Restate word for word the span that opens with the line containing "Choose the glowing Assault Savant wheel icon" and closes with the final line of the data; give only those lines.

▶ **RECORDS PROVIDED**:
━━━━━━━━━━

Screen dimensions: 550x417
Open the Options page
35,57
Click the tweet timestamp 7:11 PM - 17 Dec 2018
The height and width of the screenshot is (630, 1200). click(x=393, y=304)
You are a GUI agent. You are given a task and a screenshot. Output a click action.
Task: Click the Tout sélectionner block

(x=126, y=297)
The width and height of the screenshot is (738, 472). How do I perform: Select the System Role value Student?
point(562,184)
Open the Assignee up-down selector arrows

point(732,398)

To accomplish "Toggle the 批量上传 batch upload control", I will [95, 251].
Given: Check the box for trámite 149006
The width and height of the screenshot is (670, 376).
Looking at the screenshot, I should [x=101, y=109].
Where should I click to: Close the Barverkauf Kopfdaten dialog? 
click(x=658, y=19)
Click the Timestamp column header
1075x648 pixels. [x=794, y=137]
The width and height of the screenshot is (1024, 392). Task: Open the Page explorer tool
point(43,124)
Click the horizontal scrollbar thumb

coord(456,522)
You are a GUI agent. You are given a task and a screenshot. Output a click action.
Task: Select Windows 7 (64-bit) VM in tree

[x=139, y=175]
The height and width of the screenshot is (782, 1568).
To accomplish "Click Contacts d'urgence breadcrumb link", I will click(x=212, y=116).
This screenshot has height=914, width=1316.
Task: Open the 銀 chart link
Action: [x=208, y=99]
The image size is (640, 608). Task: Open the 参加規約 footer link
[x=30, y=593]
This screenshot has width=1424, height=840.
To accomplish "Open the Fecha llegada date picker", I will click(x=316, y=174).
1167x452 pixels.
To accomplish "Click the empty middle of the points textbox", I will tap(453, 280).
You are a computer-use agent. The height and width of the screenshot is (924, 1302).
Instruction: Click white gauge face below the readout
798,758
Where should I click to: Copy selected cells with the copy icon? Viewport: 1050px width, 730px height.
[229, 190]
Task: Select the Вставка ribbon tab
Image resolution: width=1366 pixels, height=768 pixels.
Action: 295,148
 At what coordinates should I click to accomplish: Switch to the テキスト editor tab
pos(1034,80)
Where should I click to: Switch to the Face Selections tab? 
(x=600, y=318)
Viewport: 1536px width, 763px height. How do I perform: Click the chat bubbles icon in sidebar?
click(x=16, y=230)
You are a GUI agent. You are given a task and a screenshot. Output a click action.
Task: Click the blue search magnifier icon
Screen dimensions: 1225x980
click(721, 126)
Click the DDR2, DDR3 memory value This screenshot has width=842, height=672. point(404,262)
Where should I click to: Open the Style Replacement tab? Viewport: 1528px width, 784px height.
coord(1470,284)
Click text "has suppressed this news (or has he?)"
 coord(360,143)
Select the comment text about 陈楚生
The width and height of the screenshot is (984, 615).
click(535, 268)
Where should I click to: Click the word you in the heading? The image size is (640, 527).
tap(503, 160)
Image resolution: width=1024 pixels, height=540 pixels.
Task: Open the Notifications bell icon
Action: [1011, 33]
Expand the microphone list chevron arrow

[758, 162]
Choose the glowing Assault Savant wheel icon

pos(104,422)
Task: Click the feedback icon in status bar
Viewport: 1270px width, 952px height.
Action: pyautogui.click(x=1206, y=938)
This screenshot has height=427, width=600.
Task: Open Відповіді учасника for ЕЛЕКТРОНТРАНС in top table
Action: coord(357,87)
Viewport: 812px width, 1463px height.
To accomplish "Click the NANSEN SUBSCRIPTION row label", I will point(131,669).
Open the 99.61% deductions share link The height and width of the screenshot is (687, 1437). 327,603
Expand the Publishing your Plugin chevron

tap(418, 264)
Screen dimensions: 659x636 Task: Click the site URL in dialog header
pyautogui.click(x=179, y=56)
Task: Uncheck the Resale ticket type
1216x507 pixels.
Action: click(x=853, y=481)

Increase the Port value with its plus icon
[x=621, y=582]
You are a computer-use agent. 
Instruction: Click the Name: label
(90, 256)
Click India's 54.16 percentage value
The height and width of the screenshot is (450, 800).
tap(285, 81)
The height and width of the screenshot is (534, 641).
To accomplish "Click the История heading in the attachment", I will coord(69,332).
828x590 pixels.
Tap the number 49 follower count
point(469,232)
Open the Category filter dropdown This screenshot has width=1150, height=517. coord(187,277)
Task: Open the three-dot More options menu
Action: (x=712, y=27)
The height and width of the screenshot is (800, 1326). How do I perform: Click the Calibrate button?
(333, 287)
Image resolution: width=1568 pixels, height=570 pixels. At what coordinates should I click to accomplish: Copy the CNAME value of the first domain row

━━━━━━━━━━

▶ **SOLVED EXERCISE**:
Choose the glowing Assault Savant wheel icon

pos(104,422)
Task: Click the feedback icon in status bar
Viewport: 1270px width, 952px height.
Action: pyautogui.click(x=1206, y=938)
This screenshot has height=427, width=600.
Task: Open Відповіді учасника for ЕЛЕКТРОНТРАНС in top table
Action: coord(357,87)
Viewport: 812px width, 1463px height.
To accomplish "Click the NANSEN SUBSCRIPTION row label", I will point(131,669).
Open the 99.61% deductions share link The height and width of the screenshot is (687, 1437). 327,603
Expand the Publishing your Plugin chevron

tap(418, 264)
Screen dimensions: 659x636 Task: Click the site URL in dialog header
pyautogui.click(x=179, y=56)
Task: Uncheck the Resale ticket type
1216x507 pixels.
Action: click(x=853, y=481)

Increase the Port value with its plus icon
[x=621, y=582]
You are a computer-use agent. 
Instruction: Click the Name: label
(90, 256)
Click India's 54.16 percentage value
The height and width of the screenshot is (450, 800).
tap(285, 81)
The height and width of the screenshot is (534, 641).
To accomplish "Click the История heading in the attachment", I will coord(69,332).
828x590 pixels.
Tap the number 49 follower count
point(469,232)
Open the Category filter dropdown This screenshot has width=1150, height=517. coord(187,277)
Task: Open the three-dot More options menu
Action: (x=712, y=27)
The height and width of the screenshot is (800, 1326). How do I perform: Click the Calibrate button?
(333, 287)
Image resolution: width=1568 pixels, height=570 pixels. At what coordinates should I click to accomplish: Copy the CNAME value of the first domain row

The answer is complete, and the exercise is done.